Segment Start: The records

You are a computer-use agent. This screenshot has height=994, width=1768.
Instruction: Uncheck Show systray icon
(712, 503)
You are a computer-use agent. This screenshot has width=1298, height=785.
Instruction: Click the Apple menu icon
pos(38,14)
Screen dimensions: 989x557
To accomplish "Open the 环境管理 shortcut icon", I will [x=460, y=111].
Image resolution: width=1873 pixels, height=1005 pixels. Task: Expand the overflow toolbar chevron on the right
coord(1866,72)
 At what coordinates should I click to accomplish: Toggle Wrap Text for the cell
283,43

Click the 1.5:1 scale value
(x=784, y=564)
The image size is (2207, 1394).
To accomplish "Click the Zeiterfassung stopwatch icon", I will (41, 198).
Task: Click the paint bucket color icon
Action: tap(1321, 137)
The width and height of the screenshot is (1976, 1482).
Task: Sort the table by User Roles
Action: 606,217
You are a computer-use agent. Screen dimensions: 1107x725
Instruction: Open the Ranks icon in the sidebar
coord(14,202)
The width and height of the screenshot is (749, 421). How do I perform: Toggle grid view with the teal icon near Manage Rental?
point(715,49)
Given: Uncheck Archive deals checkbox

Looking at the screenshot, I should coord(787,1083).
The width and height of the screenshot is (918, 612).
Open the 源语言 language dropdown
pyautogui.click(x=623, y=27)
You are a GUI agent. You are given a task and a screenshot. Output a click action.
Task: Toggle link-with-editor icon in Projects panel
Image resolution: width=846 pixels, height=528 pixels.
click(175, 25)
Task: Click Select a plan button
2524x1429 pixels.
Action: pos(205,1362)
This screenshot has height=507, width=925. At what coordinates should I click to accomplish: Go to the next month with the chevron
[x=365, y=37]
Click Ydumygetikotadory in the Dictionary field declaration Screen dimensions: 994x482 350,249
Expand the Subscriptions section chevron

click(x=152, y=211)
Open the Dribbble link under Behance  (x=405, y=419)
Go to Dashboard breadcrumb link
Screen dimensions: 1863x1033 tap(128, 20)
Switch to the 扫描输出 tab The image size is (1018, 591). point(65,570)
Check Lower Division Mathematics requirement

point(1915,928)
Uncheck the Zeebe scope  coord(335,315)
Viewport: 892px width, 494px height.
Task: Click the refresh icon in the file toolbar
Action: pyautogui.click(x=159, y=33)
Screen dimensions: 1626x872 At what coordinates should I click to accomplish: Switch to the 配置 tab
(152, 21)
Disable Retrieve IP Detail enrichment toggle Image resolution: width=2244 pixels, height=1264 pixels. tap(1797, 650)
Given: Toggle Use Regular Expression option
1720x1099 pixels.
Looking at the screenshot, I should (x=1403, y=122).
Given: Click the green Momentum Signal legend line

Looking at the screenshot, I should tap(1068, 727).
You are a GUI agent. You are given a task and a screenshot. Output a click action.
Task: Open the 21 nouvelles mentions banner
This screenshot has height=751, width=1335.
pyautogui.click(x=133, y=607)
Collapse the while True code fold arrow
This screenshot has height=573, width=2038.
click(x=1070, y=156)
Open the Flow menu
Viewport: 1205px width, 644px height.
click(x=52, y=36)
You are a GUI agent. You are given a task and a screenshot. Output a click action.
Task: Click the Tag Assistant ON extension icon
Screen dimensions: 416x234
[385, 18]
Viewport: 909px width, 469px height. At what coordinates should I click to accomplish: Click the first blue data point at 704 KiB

Segment End: The records

◆ Task instructions:
Retype each entry exactly, leaving none of them out.

◆ Output for this exercise:
You are a computer-use agent. This screenshot has height=994, width=1768.
Instruction: Uncheck Show systray icon
(712, 503)
You are a computer-use agent. This screenshot has width=1298, height=785.
Instruction: Click the Apple menu icon
pos(38,14)
Screen dimensions: 989x557
To accomplish "Open the 环境管理 shortcut icon", I will [x=460, y=111].
Image resolution: width=1873 pixels, height=1005 pixels. Task: Expand the overflow toolbar chevron on the right
coord(1866,72)
 At what coordinates should I click to accomplish: Toggle Wrap Text for the cell
283,43

Click the 1.5:1 scale value
(x=784, y=564)
The image size is (2207, 1394).
To accomplish "Click the Zeiterfassung stopwatch icon", I will (41, 198).
Task: Click the paint bucket color icon
Action: tap(1321, 137)
The width and height of the screenshot is (1976, 1482).
Task: Sort the table by User Roles
Action: 606,217
You are a computer-use agent. Screen dimensions: 1107x725
Instruction: Open the Ranks icon in the sidebar
coord(14,202)
The width and height of the screenshot is (749, 421). How do I perform: Toggle grid view with the teal icon near Manage Rental?
point(715,49)
Given: Uncheck Archive deals checkbox

Looking at the screenshot, I should coord(787,1083).
The width and height of the screenshot is (918, 612).
Open the 源语言 language dropdown
pyautogui.click(x=623, y=27)
You are a GUI agent. You are given a task and a screenshot. Output a click action.
Task: Toggle link-with-editor icon in Projects panel
Image resolution: width=846 pixels, height=528 pixels.
click(175, 25)
Task: Click Select a plan button
2524x1429 pixels.
Action: pos(205,1362)
This screenshot has height=507, width=925. At what coordinates should I click to accomplish: Go to the next month with the chevron
[x=365, y=37]
Click Ydumygetikotadory in the Dictionary field declaration Screen dimensions: 994x482 350,249
Expand the Subscriptions section chevron

click(x=152, y=211)
Open the Dribbble link under Behance  (x=405, y=419)
Go to Dashboard breadcrumb link
Screen dimensions: 1863x1033 tap(128, 20)
Switch to the 扫描输出 tab The image size is (1018, 591). point(65,570)
Check Lower Division Mathematics requirement

point(1915,928)
Uncheck the Zeebe scope  coord(335,315)
Viewport: 892px width, 494px height.
Task: Click the refresh icon in the file toolbar
Action: pyautogui.click(x=159, y=33)
Screen dimensions: 1626x872 At what coordinates should I click to accomplish: Switch to the 配置 tab
(152, 21)
Disable Retrieve IP Detail enrichment toggle Image resolution: width=2244 pixels, height=1264 pixels. tap(1797, 650)
Given: Toggle Use Regular Expression option
1720x1099 pixels.
Looking at the screenshot, I should (x=1403, y=122).
Given: Click the green Momentum Signal legend line

Looking at the screenshot, I should tap(1068, 727).
You are a GUI agent. You are given a task and a screenshot. Output a click action.
Task: Open the 21 nouvelles mentions banner
This screenshot has height=751, width=1335.
pyautogui.click(x=133, y=607)
Collapse the while True code fold arrow
This screenshot has height=573, width=2038.
click(x=1070, y=156)
Open the Flow menu
Viewport: 1205px width, 644px height.
click(x=52, y=36)
You are a GUI agent. You are given a task and a screenshot. Output a click action.
Task: Click the Tag Assistant ON extension icon
Screen dimensions: 416x234
[385, 18]
Viewport: 909px width, 469px height. At what coordinates should I click to accomplish: Click the first blue data point at 704 KiB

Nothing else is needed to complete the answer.